##### Selected passage
The opinion of the court was delivered by: Garaufis, District Judge


Scientific Components Corporation d/b/a MINI-CIRCUITS LABORATORY ("Mini-Circuits" or "Defendant") brings this motion against Sirenza Microdevices, Inc. ("Sirenza" or "Plaintiff") pursuant to Rule 11 of the Federal Rule of Civil Procedure ("Rule 11"). Mini-Circuits alleges that Sirenza's attorneys should be sanctioned for filing and litigating counterclaims without conducting a reasonable inquiry into their basis and without evidentiary support. (Pl.'s Br. at 1.)Sirenza argues that its lawyers' actions are not sanctionable because each of the counterclaims was supported by acceptable reasoning and sufficient evidence. (Def.'s Br. at 2.)For the reasons set forth below, Mini-Circuits' motion is DENIED.


Sirenza is a corporation that designs and manufactures electronic components, including radio frequency amplifiers. (Ocampo Decl. dated Dec. 14, 2005 (Brown Decl. Ex. N) (hereinafter, "2005 Ocampo Decl.") ¶ 3.) In 1995, after extensive discussions, Sirenza agreed to manufacture for Mini-Circuits, and Mini-Circuits agreed to purchase from Sirenza, amplifiers according to Mini-Circuits' comprehensive performance specifications. (Id. ¶¶ 6, 7.) Between 1996 and 2002, Sirenza sold more than 20 million amplifiers to Mini-Circuits, which Mini-Circuits subsequently resold under its own name. (Id. ¶¶ 8, 9.)

On October 10, 2002, Mini-Circuits attempted to return more than 610,000 amplifiers, valued in excess of $1,000,000, to Sirenza due to low frequency oscillation. (Id. ¶ 11.) By this time, Mini-Circuits had begun to design and manufacture its own amplifiers. (Id. ¶ 15.) Sirenza declined to accept their return, stating that the low frequency oscillation was not required by the comprehensive performance specifications. (Def.'s Br. at 5.)

In January 2003, Mini-Circuits commenced this litigation, accusing Sirenza of breaching an express warranty. On July 25, 2003, Sirenza filed an answer denying wrongdoing and counterclaims based on Mini-Circuit's alleged misuse of proprietary information. The counterclaims were (1) misappropriation of trade secrets; (2) unfair competition; (3) breach of a fiduciary duty; (4) breach of the covenant of good faith and fair dealing; and (5) tortious interference with contract. (Brown Decl. Ex. P, Answer and Countercl.)

Six days after Sirenza filed counterclaims, Mini-Circuits' attorneys expressed to Sirenza's attorneys that Mini-Circuits believed the counterclaims lacked merit and would seek sanctions if they were not withdrawn. (Mini-Circuits' Ltr. to Sirenza dated July 31, 2003 (annexed to Pl.'s Br.).) Sirenza refused to withdraw its counterclaims. On January 27, 2006, after the completion of discovery, each of the counterclaims was dismissed on summary judgment. Scientific Components Corp. v. Sirenza Microdevices, Slip Copy, 2006 WL 2524187 (E.D.N.Y. 2006).
##########
##### Supplied entries
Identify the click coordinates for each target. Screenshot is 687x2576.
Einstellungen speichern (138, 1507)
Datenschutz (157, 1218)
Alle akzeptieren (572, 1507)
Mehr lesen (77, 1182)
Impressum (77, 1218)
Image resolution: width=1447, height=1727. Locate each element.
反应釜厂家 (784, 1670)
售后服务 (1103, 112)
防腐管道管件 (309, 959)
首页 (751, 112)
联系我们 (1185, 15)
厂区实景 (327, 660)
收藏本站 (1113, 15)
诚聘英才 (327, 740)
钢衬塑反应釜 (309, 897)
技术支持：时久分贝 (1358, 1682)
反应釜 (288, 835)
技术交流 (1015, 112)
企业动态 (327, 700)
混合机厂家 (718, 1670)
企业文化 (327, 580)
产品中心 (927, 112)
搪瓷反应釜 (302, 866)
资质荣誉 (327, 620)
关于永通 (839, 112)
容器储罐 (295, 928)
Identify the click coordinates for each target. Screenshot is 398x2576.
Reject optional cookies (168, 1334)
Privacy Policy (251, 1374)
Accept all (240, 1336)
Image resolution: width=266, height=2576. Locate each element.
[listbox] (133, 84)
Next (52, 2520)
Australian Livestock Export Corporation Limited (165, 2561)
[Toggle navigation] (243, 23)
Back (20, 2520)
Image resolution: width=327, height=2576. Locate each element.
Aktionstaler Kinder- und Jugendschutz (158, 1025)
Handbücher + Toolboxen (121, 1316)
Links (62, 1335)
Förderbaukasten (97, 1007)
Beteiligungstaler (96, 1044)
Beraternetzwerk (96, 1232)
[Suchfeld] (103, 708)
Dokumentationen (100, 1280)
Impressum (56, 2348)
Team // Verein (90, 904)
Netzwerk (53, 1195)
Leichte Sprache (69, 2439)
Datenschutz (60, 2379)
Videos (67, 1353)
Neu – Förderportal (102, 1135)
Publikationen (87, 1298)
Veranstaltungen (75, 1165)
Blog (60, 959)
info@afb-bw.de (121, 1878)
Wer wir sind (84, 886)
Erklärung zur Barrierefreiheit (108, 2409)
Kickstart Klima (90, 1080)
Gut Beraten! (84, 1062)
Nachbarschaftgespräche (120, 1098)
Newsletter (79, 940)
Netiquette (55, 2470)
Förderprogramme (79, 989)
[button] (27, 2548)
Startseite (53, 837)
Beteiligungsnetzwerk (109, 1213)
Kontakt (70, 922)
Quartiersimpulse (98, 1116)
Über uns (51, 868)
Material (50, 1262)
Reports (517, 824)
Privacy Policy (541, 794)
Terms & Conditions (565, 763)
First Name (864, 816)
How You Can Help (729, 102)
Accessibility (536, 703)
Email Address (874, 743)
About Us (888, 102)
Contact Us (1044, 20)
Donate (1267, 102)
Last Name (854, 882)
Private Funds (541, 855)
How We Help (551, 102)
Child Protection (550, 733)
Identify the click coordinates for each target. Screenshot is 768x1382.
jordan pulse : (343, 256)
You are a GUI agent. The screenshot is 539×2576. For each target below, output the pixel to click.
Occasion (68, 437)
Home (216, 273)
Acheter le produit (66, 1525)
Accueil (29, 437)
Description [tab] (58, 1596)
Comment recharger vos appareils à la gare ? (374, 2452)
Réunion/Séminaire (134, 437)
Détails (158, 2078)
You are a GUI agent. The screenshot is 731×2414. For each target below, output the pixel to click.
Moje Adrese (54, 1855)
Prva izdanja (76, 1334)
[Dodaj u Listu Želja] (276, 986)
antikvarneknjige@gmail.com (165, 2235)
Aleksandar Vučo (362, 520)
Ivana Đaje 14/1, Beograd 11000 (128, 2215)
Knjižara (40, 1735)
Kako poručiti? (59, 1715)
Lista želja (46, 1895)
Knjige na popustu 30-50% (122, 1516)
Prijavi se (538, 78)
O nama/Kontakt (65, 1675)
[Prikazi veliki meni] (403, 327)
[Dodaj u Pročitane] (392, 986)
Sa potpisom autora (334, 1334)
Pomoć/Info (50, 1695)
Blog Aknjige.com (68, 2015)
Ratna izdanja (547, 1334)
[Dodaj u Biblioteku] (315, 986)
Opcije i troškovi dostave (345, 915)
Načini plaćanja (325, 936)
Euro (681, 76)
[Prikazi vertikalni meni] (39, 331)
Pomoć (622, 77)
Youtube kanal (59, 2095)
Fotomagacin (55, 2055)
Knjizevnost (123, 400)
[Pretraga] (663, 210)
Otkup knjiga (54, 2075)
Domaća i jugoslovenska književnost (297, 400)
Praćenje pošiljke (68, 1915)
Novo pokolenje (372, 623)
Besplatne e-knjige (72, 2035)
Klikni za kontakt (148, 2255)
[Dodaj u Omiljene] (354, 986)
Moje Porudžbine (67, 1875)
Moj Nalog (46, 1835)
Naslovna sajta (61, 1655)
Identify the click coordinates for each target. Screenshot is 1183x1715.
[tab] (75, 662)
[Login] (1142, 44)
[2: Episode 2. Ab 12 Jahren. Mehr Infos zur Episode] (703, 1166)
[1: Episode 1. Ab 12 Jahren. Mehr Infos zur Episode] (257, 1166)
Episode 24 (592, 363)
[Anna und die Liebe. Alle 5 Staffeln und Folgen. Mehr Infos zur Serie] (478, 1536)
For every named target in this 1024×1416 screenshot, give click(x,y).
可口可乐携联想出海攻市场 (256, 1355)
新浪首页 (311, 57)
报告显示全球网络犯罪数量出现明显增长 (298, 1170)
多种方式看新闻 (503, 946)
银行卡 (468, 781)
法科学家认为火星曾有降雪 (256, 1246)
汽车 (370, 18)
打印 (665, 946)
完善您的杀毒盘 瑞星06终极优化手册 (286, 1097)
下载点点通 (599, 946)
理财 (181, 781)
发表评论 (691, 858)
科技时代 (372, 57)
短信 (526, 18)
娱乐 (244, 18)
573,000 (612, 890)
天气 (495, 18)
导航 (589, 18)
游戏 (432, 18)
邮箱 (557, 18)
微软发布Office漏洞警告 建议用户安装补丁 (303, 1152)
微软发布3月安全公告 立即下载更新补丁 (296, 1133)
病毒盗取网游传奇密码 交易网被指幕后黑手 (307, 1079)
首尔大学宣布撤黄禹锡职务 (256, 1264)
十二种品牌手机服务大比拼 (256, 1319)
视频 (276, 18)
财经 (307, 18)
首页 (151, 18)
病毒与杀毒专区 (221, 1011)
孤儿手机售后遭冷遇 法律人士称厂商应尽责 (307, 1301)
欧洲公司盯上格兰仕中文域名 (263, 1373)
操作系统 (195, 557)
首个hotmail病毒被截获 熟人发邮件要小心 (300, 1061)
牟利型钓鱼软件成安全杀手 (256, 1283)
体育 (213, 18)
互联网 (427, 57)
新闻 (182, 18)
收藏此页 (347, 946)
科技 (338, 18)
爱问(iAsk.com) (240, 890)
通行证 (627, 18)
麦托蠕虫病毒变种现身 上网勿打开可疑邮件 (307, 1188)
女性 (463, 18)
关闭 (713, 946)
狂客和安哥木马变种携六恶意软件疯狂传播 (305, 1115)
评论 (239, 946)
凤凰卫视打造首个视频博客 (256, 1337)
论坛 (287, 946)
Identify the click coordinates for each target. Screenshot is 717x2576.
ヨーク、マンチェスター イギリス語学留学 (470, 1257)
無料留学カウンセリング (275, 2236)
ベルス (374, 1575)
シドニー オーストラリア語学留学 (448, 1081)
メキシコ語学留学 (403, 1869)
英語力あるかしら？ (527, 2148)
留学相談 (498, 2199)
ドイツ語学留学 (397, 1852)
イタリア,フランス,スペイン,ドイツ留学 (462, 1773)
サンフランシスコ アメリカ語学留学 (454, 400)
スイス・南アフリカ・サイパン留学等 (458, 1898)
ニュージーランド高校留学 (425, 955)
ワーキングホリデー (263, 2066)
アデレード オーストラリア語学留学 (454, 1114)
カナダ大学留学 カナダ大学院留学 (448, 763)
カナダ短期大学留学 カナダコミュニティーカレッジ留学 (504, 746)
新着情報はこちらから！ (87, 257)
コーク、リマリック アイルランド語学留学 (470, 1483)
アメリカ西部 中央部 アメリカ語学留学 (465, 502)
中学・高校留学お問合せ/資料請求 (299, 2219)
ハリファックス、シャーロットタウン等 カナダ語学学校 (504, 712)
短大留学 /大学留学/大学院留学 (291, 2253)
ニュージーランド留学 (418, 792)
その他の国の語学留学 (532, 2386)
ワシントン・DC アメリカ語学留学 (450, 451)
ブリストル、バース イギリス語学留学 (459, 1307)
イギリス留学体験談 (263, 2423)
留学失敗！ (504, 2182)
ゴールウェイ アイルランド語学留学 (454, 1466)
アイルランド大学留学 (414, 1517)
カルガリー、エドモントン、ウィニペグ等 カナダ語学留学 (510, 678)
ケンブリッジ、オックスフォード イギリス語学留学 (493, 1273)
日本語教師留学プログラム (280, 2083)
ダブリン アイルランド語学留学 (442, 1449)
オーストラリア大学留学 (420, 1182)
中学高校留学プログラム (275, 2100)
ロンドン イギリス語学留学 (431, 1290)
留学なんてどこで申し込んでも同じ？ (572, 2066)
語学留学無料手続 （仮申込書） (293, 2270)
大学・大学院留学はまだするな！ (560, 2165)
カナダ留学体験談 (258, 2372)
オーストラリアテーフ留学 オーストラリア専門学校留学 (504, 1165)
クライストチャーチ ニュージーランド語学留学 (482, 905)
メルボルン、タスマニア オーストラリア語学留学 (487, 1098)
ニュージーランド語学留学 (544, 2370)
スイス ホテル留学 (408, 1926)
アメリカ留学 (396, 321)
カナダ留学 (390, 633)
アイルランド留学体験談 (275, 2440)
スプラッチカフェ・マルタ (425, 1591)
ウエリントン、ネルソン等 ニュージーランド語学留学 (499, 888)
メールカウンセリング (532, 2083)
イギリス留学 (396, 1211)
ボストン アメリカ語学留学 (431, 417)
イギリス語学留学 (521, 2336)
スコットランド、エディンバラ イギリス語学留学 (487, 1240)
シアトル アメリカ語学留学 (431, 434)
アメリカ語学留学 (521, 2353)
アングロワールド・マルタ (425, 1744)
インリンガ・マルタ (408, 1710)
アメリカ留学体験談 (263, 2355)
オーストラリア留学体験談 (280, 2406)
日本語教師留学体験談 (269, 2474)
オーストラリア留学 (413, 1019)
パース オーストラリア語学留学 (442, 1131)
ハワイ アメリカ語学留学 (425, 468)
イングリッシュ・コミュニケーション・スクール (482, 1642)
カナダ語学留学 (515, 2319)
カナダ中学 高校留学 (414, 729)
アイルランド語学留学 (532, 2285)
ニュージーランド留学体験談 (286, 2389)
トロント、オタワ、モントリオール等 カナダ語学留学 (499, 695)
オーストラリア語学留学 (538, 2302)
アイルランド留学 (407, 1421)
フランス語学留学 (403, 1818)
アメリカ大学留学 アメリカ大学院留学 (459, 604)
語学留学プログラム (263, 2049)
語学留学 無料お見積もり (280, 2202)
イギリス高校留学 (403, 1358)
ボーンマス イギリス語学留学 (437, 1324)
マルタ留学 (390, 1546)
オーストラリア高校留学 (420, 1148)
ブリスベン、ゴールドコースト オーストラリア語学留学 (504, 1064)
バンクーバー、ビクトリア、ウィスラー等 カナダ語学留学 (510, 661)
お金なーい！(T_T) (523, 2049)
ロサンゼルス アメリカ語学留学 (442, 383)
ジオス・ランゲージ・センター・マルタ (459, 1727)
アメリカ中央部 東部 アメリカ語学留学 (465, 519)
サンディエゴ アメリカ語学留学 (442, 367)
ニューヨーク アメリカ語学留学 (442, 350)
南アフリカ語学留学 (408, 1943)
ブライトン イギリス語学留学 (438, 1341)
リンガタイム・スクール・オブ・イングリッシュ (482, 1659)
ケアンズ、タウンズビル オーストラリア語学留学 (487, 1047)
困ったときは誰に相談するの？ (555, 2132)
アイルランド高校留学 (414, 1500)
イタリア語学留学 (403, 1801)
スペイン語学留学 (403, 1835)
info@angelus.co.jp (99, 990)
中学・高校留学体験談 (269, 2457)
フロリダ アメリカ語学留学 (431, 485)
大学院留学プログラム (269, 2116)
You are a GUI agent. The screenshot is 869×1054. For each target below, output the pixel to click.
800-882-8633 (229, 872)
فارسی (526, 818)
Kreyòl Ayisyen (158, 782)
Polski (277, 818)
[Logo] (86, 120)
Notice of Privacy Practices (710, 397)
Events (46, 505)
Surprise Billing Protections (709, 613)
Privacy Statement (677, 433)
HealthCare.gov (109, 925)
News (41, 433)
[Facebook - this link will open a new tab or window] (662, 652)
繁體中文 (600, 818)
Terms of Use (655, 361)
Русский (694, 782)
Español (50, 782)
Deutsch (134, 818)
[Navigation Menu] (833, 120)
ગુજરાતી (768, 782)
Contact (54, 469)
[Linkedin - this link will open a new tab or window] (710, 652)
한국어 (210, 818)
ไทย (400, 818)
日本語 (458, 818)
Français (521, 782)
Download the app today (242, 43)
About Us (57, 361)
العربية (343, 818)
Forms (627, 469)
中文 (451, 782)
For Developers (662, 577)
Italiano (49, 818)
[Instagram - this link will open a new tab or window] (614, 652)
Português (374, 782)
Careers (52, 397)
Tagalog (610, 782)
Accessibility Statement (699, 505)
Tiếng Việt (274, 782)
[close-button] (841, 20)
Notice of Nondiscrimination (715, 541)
##########
Pick up the court opinion on the Rule 11 sanctions motion after its last sentence and continue it. The material has no connection to the court opinion.

This motion for sanctions was filed in November 2006. It relates only to the counterclaims for misappropriation of trade secrets and breach of fiduciary duty.


A. Legal Standard for Rule 11 Sanctions

Rule 11 provides that a court may impose sanctions when (1) a pleading "is presented for any improper purpose, such as to harass or to cause unnecessary delay or needless increase in the cost of litigation"; (2) "the claims, defenses, and other legal contentions therein are [not] warranted by existing law or by a non-frivolous argument for the extension, modification, or reversal of existing law or the establishment of new law"; (3) the allegations and other factual contentions [lack] evidentiary support or, if specifically so identified, are [not] likely to have evidentiary support after a reasonable opportunity for further investigation or discovery"; or (4) "the denials of factual contentions are [not] warranted on the evidence or, if specifically so identified, are [not] reasonably based on a lack of information or belief." Fed. R. Civ. P. 11(b), (c).

Rule 11 was enacted in order to "deter baseless filings in district court and thus . . . streamline the administration and procedure of the federal courts." Cooter & Gell v. Hartmarx Corp., 496 U.S. 384 (1990). The rule "explicitly and unambiguously imposes an affirmative duty on each attorney to conduct a reasonable inquiry into the viability of a pleading before it is signed." Eastway Construction Corp. v. City of New York, 762 F.2d 243, 253 (2d Cir. 1985). The rule is violated when "it appears that a pleading has been interposed for any improper purpose." Greenberg v. Chrust, 297 F. Supp. 2d 699, 703 (S.D.N.Y. 2004).

If a factual allegation in a complaint, motion or other paper filed with the court has no evidentiary support, sanctions are appropriate unless the paper includes a specific disclaimer that additional investigation is necessary. O'Brien v. Alexander, 101 F.3d 1479, 1489 (2d Cir. 1996). Rule 11 sanctions are not appropriate, however, if evidentiary support is merely weak and the claim is unlikely to prevail, as opposed to being "utterly lacking in support." Id. at 1489.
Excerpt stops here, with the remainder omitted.